• [What you need to do]:
Extract every one of the lines below verbatim, with no change to their wording, numbers, or punctuation.

--------------------------------------------------

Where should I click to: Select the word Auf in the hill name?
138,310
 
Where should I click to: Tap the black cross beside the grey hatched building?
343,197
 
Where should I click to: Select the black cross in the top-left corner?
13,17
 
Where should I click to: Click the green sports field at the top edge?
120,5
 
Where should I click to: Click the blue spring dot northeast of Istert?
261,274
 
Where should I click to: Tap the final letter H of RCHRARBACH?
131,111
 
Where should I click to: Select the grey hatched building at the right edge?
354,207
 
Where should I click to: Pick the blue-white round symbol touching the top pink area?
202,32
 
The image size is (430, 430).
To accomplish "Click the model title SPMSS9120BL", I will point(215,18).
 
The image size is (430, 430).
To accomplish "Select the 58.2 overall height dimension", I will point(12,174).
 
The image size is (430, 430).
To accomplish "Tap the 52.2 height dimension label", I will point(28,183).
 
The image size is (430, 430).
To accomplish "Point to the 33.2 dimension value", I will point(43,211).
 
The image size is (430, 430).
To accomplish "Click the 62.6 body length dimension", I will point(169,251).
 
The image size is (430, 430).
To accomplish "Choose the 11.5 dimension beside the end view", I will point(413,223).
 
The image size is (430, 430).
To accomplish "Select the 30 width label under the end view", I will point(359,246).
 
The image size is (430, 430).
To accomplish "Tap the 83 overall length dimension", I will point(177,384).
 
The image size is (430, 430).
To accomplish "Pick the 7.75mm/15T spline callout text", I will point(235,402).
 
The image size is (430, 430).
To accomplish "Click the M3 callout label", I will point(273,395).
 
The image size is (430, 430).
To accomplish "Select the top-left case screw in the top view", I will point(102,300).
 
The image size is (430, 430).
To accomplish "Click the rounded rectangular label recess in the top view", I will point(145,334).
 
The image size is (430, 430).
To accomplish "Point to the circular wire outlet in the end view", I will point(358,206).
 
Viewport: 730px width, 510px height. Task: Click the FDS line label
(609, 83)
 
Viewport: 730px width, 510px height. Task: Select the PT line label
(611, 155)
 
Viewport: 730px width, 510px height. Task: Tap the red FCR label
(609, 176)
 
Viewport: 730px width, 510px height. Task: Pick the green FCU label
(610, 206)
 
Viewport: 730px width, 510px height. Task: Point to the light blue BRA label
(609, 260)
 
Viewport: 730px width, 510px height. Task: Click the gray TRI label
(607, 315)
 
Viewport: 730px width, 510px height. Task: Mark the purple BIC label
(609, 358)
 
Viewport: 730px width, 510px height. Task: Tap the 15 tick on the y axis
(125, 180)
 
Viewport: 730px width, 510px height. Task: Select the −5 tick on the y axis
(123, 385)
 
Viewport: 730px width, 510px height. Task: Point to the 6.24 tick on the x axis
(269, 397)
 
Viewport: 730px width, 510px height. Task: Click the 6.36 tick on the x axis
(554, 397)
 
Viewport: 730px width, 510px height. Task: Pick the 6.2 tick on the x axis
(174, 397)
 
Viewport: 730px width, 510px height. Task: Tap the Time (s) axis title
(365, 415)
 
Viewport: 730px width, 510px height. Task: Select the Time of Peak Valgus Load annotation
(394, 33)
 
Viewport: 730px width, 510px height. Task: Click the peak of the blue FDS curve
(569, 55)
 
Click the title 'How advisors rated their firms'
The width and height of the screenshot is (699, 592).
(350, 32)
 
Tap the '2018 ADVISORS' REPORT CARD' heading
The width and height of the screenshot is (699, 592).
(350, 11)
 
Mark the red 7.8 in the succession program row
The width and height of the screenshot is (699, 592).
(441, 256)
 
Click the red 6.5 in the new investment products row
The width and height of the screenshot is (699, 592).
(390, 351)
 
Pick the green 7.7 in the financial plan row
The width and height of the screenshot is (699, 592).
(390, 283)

--------------------------------------------------

• [Output]:
Where should I click to: Select the word Auf in the hill name?
138,310
 
Where should I click to: Tap the black cross beside the grey hatched building?
343,197
 
Where should I click to: Select the black cross in the top-left corner?
13,17
 
Where should I click to: Click the green sports field at the top edge?
120,5
 
Where should I click to: Click the blue spring dot northeast of Istert?
261,274
 
Where should I click to: Tap the final letter H of RCHRARBACH?
131,111
 
Where should I click to: Select the grey hatched building at the right edge?
354,207
 
Where should I click to: Pick the blue-white round symbol touching the top pink area?
202,32
 
The image size is (430, 430).
To accomplish "Click the model title SPMSS9120BL", I will point(215,18).
 
The image size is (430, 430).
To accomplish "Select the 58.2 overall height dimension", I will point(12,174).
 
The image size is (430, 430).
To accomplish "Tap the 52.2 height dimension label", I will point(28,183).
 
The image size is (430, 430).
To accomplish "Point to the 33.2 dimension value", I will point(43,211).
 
The image size is (430, 430).
To accomplish "Click the 62.6 body length dimension", I will point(169,251).
 
The image size is (430, 430).
To accomplish "Choose the 11.5 dimension beside the end view", I will point(413,223).
 
The image size is (430, 430).
To accomplish "Select the 30 width label under the end view", I will point(359,246).
 
The image size is (430, 430).
To accomplish "Tap the 83 overall length dimension", I will point(177,384).
 
The image size is (430, 430).
To accomplish "Pick the 7.75mm/15T spline callout text", I will point(235,402).
 
The image size is (430, 430).
To accomplish "Click the M3 callout label", I will point(273,395).
 
The image size is (430, 430).
To accomplish "Select the top-left case screw in the top view", I will point(102,300).
 
The image size is (430, 430).
To accomplish "Click the rounded rectangular label recess in the top view", I will point(145,334).
 
The image size is (430, 430).
To accomplish "Point to the circular wire outlet in the end view", I will point(358,206).
 
Viewport: 730px width, 510px height. Task: Click the FDS line label
(609, 83)
 
Viewport: 730px width, 510px height. Task: Select the PT line label
(611, 155)
 
Viewport: 730px width, 510px height. Task: Tap the red FCR label
(609, 176)
 
Viewport: 730px width, 510px height. Task: Pick the green FCU label
(610, 206)
 
Viewport: 730px width, 510px height. Task: Point to the light blue BRA label
(609, 260)
 
Viewport: 730px width, 510px height. Task: Click the gray TRI label
(607, 315)
 
Viewport: 730px width, 510px height. Task: Mark the purple BIC label
(609, 358)
 
Viewport: 730px width, 510px height. Task: Tap the 15 tick on the y axis
(125, 180)
 
Viewport: 730px width, 510px height. Task: Select the −5 tick on the y axis
(123, 385)
 
Viewport: 730px width, 510px height. Task: Point to the 6.24 tick on the x axis
(269, 397)
 
Viewport: 730px width, 510px height. Task: Click the 6.36 tick on the x axis
(554, 397)
 
Viewport: 730px width, 510px height. Task: Pick the 6.2 tick on the x axis
(174, 397)
 
Viewport: 730px width, 510px height. Task: Tap the Time (s) axis title
(365, 415)
 
Viewport: 730px width, 510px height. Task: Select the Time of Peak Valgus Load annotation
(394, 33)
 
Viewport: 730px width, 510px height. Task: Click the peak of the blue FDS curve
(569, 55)
 
Click the title 'How advisors rated their firms'
The width and height of the screenshot is (699, 592).
(350, 32)
 
Tap the '2018 ADVISORS' REPORT CARD' heading
The width and height of the screenshot is (699, 592).
(350, 11)
 
Mark the red 7.8 in the succession program row
The width and height of the screenshot is (699, 592).
(441, 256)
 
Click the red 6.5 in the new investment products row
The width and height of the screenshot is (699, 592).
(390, 351)
 
Pick the green 7.7 in the financial plan row
The width and height of the screenshot is (699, 592).
(390, 283)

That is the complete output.